C'est un étrange courrier qu'a reçu Ellen Salvi, journaliste de Médiapart : une petite feuille blanche intitulée "Collectif d'épuration 2 J", "J" pour juge et journaliste. Il s'agit ni plus ni moins d'une menace de mort. On ne peut guère s'y tromper au vu du cercueil avec une croix qui ornent le message. Et encore moins quand on s'aperçoit que la lettre est accompagnée d'une balle. Dans un tweet publié vendredi, la journaliste montre, photo à l'appui, que cette menace visait de manière générale juges et journalistes. Elles n'est vraisemblablement pas la seule à avoir reçu une telle missive.



Premières menaces destinées à l'Elysée. Déjà jeudi, l'Elysée indiquait que des collaborateurs de François Hollande avaient reçu des menaces de mort après les accusations de François Fillon sur l'existence supposée d'un cabinet noir au palais présidentiel. Ces menaces étaient formulées dans des "lettres anonymes" adressées au secrétaire général adjoint de la présidence, Thomas Cazenave, et au conseiller communication du chef de l'Etat, Gaspard Gantzer, a précisé l'Elysée.

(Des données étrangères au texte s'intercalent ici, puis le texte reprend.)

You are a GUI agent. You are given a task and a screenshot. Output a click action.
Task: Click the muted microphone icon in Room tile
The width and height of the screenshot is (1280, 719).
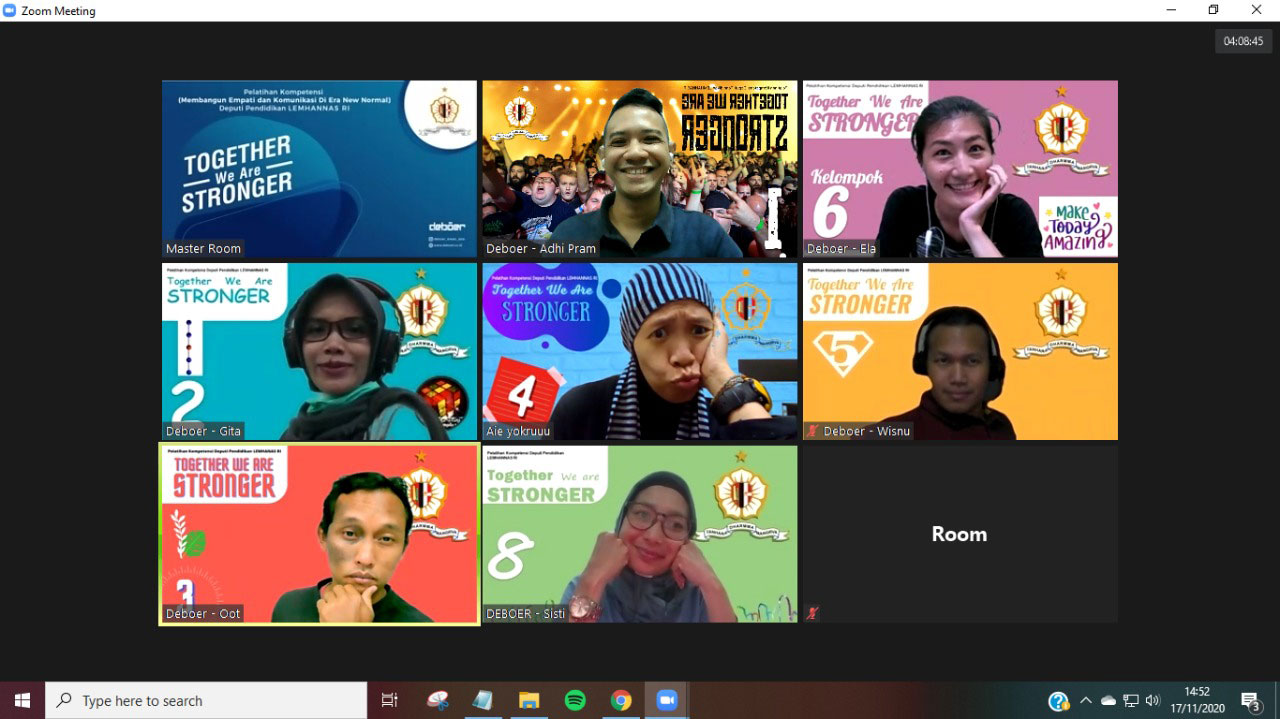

Fillon menace de poursuivre en justice.François Fillon avait une nouvelle fois mis en cause jeudi François Hollande sur France Inter, assurant disposer de "toutes les indications" qui lui permettront de poursuivre en justice "tous ceux qui sont à l'origine" de la révélation de l'affaire des emplois présumés fictifs de son épouse. L'Elysée avait pour sa part "réaffirmé ce que le président de la République a déjà dit par voie de communiqué", évoquant des accusations "mensongères et sans fondement". Interrogé sur franceinfo, Stéphane Le Foll, porte-parole du gouvernement et proche de François Hollande, a également parlé d'"accusations diffamatoires".